NoIDidn't Posted December 16, 2009 Posted December 16, 2009 As a former WS, I can totally agree with this. I will always regret more than anything the pain I caused my H. It shames me. But that is no price compared to what I did to him. We are almost 18 months after D-day and whilst things are good for us (occasional setbacks as to be expected), I feel desperately uncomfortable if something crops up on TV etc re affairs. It feels like it is another twist of the knife in the back. I really don't know whether I will ever stop feeling like this (or even whether I should). But one thing I do know. I never ever want us to go through all this again. Anne My H would agree with every word you have said. He often cringes or asks if I am willing to change the channel.

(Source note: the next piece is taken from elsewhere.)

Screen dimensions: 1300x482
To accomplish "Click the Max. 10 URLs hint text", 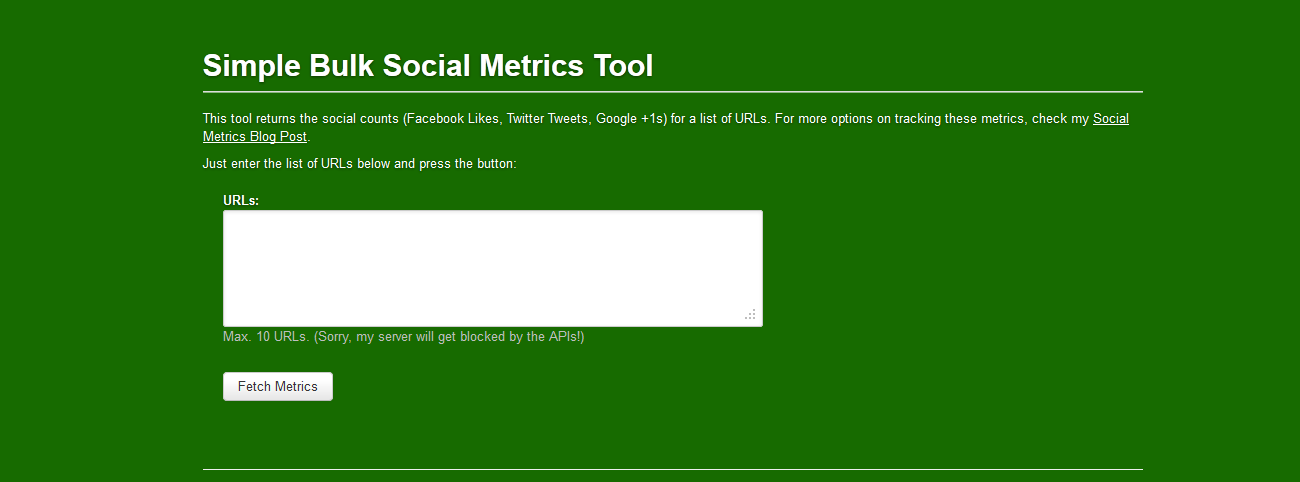I will click(265, 337).
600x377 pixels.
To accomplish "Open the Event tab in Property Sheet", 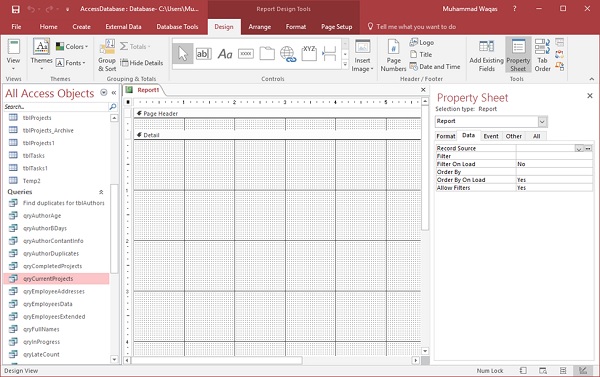I will [x=491, y=136].
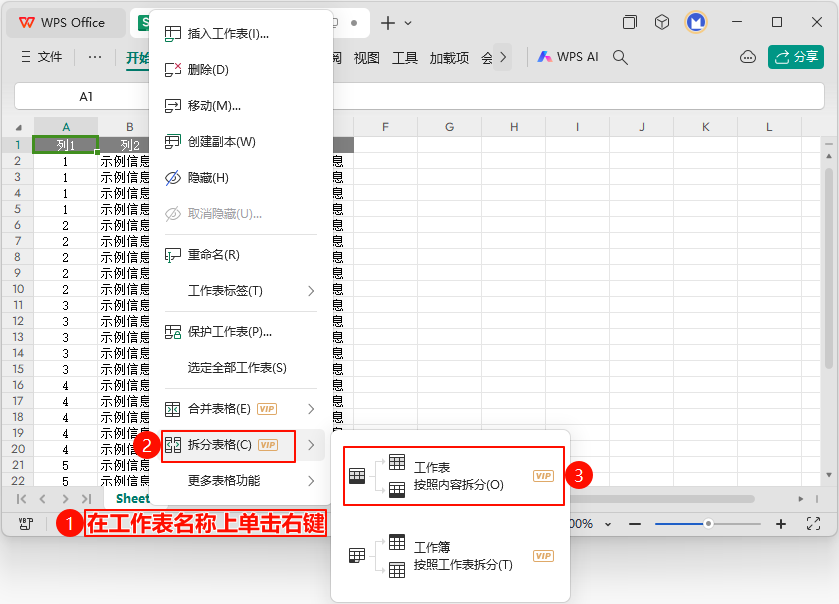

He feels like you, that he will likely never not feel this way. I can't say for certain whether he will or won't do it again, but I would be surprised if he did given how profoundly the whole experience affected our family (our marriage, our kids, our parents - especially his since they have since passed away).
scatterd Posted December 16, 2009 Posted December 16, 2009 I understand how you are feeling but how do you go back?He cut off his nose to spite his own face and does not know it.having respect from someone is an honor and once its gone its hard to earn back.Love yourself for who you are and remember what you are worth.Move forward and be happy.
Island Girl Posted December 16, 2009 Posted December 16, 2009 I suppose for some people, giving up that innocent view is distressing, but over time, for me, it has actually been calming. Yes, there are a lot more damaged people walking around than I had thought, but that makes everybody around me, and the world we live in, seem much more real to me. Absolutely true and brilliantly illustrated.